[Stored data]
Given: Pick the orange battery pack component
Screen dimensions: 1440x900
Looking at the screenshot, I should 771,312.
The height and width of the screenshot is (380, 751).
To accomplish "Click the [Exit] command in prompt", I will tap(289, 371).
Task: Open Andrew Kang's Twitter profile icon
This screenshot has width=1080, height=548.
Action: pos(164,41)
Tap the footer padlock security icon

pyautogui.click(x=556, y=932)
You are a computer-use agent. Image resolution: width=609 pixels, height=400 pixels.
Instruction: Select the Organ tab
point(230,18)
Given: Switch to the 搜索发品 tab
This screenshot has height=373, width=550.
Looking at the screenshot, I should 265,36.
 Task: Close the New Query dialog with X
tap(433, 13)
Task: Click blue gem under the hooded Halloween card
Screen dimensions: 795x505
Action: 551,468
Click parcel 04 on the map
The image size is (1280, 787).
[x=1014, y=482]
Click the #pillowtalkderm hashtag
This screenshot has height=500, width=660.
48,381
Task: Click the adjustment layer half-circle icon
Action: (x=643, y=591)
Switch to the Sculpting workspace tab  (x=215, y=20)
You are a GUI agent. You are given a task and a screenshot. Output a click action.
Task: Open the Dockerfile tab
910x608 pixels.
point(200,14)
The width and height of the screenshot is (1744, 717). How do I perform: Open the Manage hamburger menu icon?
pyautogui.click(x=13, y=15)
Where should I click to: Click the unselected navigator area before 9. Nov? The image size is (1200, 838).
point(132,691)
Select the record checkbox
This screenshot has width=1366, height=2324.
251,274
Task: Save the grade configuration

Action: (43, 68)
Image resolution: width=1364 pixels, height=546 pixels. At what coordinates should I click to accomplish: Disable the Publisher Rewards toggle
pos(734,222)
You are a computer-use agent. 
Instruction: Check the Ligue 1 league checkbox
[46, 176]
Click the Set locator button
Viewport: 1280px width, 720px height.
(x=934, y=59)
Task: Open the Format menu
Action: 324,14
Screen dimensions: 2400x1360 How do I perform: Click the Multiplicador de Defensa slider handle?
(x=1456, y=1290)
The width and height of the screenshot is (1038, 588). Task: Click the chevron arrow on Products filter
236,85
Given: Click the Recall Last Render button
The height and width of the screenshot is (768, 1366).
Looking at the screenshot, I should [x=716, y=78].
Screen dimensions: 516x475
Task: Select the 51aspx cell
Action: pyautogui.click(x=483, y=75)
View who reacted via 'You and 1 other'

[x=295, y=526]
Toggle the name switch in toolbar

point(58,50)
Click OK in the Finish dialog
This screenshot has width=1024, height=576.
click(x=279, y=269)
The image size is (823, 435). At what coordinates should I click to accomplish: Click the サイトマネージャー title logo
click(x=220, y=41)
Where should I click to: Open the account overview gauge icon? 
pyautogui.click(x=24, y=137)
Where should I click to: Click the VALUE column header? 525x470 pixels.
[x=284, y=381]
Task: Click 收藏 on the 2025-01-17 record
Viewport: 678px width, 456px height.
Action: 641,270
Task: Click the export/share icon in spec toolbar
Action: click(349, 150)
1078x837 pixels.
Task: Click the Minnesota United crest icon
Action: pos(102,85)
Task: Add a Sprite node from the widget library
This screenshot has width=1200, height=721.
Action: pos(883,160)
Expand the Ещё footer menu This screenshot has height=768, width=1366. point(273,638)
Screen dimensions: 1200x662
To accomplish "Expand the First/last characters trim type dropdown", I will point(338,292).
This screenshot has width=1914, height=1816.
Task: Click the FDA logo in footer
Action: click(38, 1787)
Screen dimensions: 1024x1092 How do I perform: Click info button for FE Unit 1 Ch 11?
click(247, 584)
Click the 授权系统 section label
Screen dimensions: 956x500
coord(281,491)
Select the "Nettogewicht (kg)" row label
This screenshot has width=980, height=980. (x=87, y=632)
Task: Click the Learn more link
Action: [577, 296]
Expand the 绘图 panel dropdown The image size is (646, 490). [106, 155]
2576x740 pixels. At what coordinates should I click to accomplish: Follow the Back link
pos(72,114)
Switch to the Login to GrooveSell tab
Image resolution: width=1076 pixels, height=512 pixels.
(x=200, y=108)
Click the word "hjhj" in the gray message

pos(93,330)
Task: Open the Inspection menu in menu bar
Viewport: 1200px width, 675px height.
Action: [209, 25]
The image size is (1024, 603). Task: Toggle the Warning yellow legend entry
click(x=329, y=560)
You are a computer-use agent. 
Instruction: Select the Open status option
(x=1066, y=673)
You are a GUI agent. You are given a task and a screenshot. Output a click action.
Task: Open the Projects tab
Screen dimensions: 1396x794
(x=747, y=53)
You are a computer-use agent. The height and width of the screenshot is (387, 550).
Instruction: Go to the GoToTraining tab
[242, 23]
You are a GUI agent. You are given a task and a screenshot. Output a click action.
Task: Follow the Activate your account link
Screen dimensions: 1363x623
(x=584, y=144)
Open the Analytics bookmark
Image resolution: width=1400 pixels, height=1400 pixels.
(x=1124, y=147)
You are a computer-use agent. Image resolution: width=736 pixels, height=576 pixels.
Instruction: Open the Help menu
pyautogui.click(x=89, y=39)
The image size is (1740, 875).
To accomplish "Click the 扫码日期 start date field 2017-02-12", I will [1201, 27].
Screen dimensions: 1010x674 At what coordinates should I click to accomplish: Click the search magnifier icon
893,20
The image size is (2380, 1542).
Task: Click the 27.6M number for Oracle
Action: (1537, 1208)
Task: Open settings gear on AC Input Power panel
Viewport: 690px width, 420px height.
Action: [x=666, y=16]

• Task details:
Collect every line above that contains the word "record".

• Expected answer:
Select the record checkbox
Task: Click 收藏 on the 2025-01-17 record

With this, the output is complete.